Once again it's that time of year here on Defending Big D where we take a look at each player that suited up for 20 or more games this season or were with the team at the end of the season (and are still with the team at this time) - and take a look back at their season. What was good about it, what wasn't so good, and the lasting impression they left us as we go into summer.
#73 / Right Wing / Dallas Stars
Mar 31, 1980
|2011 - Michael Ryder||82||35||27||62||17||46||7||0||6||211|
Key Stat: 35 goals - The Stars brought Ryder in to be a goal scorer, and boy did he deliver. The sniper set a career high in goals and regained his 30-goal form that he hadn't seen for several years. Some of that was rekindling a chemistry with former Montreal teammate Mike Riberio, and a lot more of it was a wicked, wicked shot that could be unleasehed from practically anywhere. When writing up best free-agent signings of the summer, his goals make him easily near the top of that list.
The Good: Those goals. On a team that struggled mightily to score at times, Ryder was their most consistent sniper. Seriously, you can't ask more from a pure goal scorer than a career high. He tied for 11th in the league with goal scoring, though nowhere close to Steven Stamkos and his insane 60. That scoring also helped him in the even-strength goal differential category, and he finished a very respectable plus-17.
The Bad: Ryder was definitely streaky, though personally I felt he contributed more than other notorious streaky wingers in recent years when on a cold skid. That said, like most of the Stars other big-time difference makers, he went stone cold down the stretch when the team desperately needed somebody to step up and take the team on his back. He also made several very costly defensive errors down that stretch. Finally, he only picked up 10 points, including seven goals, on the Stars woeful power play.

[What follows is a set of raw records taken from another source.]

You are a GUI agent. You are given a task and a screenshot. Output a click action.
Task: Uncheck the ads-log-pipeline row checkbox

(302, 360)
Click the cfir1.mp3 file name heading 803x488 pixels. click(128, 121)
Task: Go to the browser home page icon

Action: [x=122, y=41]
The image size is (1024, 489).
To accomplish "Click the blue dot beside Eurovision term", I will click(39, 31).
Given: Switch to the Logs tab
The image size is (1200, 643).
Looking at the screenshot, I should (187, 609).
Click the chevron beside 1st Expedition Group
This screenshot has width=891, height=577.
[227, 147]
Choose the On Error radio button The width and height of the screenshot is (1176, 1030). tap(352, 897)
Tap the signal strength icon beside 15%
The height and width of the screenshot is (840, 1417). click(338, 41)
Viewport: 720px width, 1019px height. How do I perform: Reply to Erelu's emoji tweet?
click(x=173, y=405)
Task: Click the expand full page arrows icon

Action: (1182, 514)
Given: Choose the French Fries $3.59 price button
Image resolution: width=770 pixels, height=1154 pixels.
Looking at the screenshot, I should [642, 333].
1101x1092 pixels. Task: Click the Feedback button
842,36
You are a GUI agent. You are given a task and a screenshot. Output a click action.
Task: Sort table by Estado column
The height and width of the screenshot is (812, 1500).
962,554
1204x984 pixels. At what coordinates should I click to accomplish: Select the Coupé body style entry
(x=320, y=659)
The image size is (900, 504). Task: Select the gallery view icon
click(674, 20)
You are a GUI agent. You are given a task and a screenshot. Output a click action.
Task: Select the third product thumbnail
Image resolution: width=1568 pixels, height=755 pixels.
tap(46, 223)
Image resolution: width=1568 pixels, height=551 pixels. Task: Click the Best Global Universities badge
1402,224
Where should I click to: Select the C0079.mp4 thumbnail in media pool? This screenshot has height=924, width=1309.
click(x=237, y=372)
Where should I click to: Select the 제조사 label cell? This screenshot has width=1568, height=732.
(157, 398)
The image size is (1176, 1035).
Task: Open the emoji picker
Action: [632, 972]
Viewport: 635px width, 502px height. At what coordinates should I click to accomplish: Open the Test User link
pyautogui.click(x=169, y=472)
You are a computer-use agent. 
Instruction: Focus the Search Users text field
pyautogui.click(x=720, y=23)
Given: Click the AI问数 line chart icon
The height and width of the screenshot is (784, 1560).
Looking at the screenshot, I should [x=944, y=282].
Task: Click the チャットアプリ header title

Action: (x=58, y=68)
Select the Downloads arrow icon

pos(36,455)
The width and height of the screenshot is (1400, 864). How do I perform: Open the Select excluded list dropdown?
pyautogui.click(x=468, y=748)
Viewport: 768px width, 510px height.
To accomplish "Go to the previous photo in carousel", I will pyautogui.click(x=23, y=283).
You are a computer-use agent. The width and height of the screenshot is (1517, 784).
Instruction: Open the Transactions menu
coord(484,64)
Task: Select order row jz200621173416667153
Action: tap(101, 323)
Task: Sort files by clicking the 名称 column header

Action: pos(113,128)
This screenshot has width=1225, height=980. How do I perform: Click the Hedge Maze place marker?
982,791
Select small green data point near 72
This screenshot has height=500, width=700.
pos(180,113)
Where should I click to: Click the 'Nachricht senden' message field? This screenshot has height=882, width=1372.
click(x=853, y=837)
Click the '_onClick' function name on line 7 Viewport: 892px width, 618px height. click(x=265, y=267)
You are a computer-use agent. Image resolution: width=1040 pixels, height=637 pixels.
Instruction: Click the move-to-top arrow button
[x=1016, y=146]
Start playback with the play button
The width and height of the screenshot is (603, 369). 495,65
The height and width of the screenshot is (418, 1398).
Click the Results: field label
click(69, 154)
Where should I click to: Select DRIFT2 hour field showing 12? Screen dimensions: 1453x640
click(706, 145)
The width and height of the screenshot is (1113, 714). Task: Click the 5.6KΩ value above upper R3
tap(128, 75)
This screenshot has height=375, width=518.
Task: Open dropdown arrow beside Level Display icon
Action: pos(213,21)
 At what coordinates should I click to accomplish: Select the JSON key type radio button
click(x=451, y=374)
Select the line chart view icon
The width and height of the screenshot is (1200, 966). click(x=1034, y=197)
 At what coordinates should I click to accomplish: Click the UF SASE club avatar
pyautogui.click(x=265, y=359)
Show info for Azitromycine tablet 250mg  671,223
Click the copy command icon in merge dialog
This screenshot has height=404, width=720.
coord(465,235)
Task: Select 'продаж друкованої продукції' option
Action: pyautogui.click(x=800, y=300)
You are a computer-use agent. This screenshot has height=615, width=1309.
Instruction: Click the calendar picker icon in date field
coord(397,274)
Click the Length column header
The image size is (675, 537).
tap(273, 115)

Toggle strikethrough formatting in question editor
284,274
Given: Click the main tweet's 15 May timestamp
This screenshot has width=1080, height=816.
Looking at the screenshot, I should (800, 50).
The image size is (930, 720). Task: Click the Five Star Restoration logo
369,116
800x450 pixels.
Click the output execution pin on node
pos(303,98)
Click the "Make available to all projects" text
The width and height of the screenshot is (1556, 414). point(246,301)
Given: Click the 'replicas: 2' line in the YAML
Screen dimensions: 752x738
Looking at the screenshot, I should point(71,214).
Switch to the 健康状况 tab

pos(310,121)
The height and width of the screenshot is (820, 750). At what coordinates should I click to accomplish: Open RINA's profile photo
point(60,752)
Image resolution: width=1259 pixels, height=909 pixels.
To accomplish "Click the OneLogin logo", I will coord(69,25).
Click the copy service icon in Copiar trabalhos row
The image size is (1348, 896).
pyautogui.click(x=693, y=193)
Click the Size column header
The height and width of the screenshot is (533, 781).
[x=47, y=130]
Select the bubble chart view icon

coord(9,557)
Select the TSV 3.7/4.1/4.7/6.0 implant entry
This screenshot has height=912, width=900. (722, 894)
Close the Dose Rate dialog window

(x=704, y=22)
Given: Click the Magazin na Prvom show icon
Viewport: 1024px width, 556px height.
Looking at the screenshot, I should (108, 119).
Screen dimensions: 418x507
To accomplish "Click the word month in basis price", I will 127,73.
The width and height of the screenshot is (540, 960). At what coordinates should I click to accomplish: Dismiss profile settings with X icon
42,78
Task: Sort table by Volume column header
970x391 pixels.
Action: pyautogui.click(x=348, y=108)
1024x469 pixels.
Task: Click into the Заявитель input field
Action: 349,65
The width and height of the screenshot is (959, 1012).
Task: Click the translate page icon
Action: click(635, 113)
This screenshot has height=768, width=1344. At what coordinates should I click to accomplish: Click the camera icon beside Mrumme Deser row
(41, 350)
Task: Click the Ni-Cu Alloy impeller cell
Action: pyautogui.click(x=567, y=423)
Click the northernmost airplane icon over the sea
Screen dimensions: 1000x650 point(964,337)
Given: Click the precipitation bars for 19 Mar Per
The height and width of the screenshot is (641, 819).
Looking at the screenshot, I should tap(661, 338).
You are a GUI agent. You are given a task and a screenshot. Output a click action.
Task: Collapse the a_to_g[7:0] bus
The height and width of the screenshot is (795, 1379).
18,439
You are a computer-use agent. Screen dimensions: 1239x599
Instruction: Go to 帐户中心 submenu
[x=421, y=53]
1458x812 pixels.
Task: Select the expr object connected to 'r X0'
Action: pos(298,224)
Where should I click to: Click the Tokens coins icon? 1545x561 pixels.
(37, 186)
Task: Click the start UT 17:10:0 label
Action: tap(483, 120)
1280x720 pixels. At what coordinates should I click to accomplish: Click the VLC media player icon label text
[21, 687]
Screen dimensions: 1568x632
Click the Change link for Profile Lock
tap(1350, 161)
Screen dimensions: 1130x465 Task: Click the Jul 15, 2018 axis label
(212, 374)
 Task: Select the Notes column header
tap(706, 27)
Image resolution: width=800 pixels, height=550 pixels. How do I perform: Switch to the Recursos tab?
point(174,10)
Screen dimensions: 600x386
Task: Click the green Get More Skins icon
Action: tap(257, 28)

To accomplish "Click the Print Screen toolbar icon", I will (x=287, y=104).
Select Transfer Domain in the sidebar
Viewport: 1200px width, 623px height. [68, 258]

Bottom Line: Ryder is a one-trick pony, but it's an incredibly valuable trick. It was the best goal production by a UFA signee ever, even better than one Brett Hull. Combine that with a very affordable $3.5-million cap hit for another season, and there's not much to complain about from an offensive standpoint. His biggest weaknesses are in his own end, but when a guy scores 35 goals, you'll take that.